Kecelakaan KM Marina Baru di Teluk Bone pada 23 Desember 2015 tentu masih diingat dalam dunia pelayaran di Indonesia. Kecelekaan ini disinyalir merupakan kecelakaan kapal terbesar kedua di Tahun 2015. Dari 118 penumpang, sebanyak 66 korban ditemukan meninggal dan 40 korban selamat, sedangkan 12 lainnya belum ditemukan. Menurut data yang dirilis oleh BMKG, tinggi gelombang rata-rata di Teluk Bone saat itu antara 0,5-1,5 meter, dengan kondisi hampir seluruh langit tertutup awan. Dengan kondisi seperti ini, gelombang maksimum dapat mencapai 3 meter. Kondisi ini tentu membahayakan bagi sebuah kapal.

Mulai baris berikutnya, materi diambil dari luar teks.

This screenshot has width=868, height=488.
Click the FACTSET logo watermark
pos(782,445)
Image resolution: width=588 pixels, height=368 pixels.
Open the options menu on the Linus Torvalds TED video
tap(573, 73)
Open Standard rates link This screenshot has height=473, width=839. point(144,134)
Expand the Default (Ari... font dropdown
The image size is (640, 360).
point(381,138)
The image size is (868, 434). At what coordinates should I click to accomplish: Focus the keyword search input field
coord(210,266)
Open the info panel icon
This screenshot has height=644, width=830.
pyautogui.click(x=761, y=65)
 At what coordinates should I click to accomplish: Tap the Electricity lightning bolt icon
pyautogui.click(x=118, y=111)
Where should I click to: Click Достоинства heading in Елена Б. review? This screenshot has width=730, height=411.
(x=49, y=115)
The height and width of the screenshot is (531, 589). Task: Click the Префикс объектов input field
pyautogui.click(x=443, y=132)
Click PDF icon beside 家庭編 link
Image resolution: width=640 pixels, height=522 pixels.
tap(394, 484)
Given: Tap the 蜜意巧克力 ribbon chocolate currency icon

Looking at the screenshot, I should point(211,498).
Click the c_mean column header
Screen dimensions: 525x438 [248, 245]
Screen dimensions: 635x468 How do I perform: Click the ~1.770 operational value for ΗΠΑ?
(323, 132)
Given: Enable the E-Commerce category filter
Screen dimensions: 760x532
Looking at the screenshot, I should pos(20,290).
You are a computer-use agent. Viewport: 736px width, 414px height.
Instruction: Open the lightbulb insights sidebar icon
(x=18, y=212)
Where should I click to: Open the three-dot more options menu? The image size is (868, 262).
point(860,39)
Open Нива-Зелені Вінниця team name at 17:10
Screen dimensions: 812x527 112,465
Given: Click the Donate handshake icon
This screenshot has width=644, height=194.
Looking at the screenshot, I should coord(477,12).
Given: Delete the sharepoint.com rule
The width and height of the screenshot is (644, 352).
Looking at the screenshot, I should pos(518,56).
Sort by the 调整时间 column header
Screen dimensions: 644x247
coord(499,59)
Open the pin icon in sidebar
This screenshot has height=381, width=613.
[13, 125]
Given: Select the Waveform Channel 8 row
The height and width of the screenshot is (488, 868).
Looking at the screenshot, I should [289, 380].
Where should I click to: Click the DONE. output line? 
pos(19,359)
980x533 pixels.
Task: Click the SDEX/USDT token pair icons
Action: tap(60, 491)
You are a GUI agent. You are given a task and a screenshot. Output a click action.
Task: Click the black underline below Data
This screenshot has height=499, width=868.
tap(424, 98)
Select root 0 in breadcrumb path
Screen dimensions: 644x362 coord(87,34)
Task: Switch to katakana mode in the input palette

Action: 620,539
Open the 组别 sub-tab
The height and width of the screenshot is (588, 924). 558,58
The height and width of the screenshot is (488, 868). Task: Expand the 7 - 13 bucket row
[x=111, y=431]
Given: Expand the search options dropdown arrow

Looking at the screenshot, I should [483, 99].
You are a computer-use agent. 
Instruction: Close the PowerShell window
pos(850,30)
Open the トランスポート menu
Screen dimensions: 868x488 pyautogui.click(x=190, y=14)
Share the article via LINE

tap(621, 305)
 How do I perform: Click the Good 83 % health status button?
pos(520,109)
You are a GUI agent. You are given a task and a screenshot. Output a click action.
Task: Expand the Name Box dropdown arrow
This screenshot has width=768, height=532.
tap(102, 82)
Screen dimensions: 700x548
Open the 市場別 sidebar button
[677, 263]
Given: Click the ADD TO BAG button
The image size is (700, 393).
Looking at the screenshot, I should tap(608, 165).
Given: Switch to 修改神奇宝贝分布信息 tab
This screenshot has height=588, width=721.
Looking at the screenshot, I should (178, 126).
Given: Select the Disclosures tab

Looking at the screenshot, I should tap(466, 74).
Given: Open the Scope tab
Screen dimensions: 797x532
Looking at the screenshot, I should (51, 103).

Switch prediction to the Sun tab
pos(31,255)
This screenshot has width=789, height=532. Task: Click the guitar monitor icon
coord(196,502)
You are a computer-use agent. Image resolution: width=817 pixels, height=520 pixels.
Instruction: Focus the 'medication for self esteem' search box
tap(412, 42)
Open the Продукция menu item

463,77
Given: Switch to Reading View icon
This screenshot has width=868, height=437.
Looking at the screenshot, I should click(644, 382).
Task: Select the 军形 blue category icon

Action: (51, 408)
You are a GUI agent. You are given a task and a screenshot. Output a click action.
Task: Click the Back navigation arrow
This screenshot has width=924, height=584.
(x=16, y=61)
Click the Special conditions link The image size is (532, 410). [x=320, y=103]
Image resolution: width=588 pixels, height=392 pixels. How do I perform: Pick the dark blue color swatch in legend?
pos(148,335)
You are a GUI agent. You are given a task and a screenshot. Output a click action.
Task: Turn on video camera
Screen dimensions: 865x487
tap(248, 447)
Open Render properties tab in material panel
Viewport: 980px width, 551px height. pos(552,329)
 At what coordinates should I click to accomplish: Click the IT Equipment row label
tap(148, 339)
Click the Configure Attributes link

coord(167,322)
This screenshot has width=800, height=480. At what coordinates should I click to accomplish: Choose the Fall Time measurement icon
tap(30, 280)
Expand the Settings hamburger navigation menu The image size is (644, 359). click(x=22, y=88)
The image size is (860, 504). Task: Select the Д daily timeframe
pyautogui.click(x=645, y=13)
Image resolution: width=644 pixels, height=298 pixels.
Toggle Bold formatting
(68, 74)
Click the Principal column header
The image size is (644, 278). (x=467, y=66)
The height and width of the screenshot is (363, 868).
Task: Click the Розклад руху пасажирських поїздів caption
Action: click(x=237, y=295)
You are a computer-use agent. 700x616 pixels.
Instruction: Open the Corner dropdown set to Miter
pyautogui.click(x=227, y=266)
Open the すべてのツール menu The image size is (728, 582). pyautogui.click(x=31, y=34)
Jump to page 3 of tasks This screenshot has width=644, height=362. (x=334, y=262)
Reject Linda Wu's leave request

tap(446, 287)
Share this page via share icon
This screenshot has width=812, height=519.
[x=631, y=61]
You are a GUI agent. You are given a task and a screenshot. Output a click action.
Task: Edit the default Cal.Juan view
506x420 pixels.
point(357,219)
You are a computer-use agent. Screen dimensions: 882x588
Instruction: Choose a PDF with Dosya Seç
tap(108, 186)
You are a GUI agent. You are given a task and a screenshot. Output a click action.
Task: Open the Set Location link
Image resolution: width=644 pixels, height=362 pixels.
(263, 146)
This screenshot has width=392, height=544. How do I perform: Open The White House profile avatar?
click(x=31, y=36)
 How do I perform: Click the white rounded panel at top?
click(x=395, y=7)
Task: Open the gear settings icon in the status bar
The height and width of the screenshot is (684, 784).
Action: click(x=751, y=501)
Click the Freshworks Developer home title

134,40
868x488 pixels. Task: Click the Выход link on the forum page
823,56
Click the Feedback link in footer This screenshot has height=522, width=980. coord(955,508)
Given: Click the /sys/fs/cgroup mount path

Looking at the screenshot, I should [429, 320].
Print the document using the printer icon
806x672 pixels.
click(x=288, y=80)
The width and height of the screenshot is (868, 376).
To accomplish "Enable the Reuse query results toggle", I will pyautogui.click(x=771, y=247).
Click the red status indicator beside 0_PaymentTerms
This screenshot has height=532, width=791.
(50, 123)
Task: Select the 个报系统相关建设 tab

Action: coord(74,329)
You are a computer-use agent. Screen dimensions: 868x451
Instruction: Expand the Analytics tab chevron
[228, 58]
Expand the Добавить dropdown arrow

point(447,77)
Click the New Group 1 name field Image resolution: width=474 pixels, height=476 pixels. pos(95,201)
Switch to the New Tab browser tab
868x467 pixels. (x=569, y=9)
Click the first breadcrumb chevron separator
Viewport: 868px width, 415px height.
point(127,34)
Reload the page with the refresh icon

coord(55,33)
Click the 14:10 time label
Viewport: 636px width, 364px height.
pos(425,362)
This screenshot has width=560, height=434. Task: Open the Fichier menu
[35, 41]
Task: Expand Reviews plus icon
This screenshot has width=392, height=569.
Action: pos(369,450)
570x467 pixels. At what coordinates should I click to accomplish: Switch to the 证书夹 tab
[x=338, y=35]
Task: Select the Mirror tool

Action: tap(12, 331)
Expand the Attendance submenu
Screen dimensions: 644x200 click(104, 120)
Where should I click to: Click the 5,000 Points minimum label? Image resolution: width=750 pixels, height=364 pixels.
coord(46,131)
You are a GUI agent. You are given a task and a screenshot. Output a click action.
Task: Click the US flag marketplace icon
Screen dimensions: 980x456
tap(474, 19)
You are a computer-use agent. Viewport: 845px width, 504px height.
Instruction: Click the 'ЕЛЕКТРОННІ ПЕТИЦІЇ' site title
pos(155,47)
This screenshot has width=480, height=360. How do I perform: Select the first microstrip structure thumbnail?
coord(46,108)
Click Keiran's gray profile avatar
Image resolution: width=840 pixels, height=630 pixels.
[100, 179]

Informasi cuaca menjadi sangat bermanfaat untuk keamanan dan keamanan transportasi laut sehingga kita bisa mengurangi adanya kecelakaan kapal di laut akibat cuaca buruk. Berapa banyak nyawa yang bisa diselamatkan dikarenakan informasi cuaca yang di manfaatkan dengan baik. Apabila tidak ada informasi cuaca dan tinggi gelombang, mungkin akan lebih banyak kapal karam akibat kondisi laut yang kurang diperhitungkan. Program tol laut yang digagas pemerintah akan buyar karena kurangnya perhitungan terkait cuaca.
Dalam dunia perikanan, para nelayan dapat memanfaatkan informasi arus laut yang dirilis oleh BMKG. Arus laut dapat dimanfaatkan untuk mengetahui informasi tempat pertemuan arus panas dan dingin yang menjadi tempat berkumpulnya ikan. Hal ini tentu akan menunjang produksi ikan Indonesia yang akan meningkatkan kesejahteraan nelayan.
Pelayanan informasi cuaca akan diberikan kepada beberapa instansi seperti Dinas Navigasi, Pelni, dan instansi-instansi lain yang telah berkoordinasi dengan Stasiun Meteorologi Maritim terkait sebelumnya. Bagi anda yang berprofesi sebagai seorang nelayan, anda dapat mengakses prakiraan cuaca dan gelombang melalui website resmi maritim BMKG.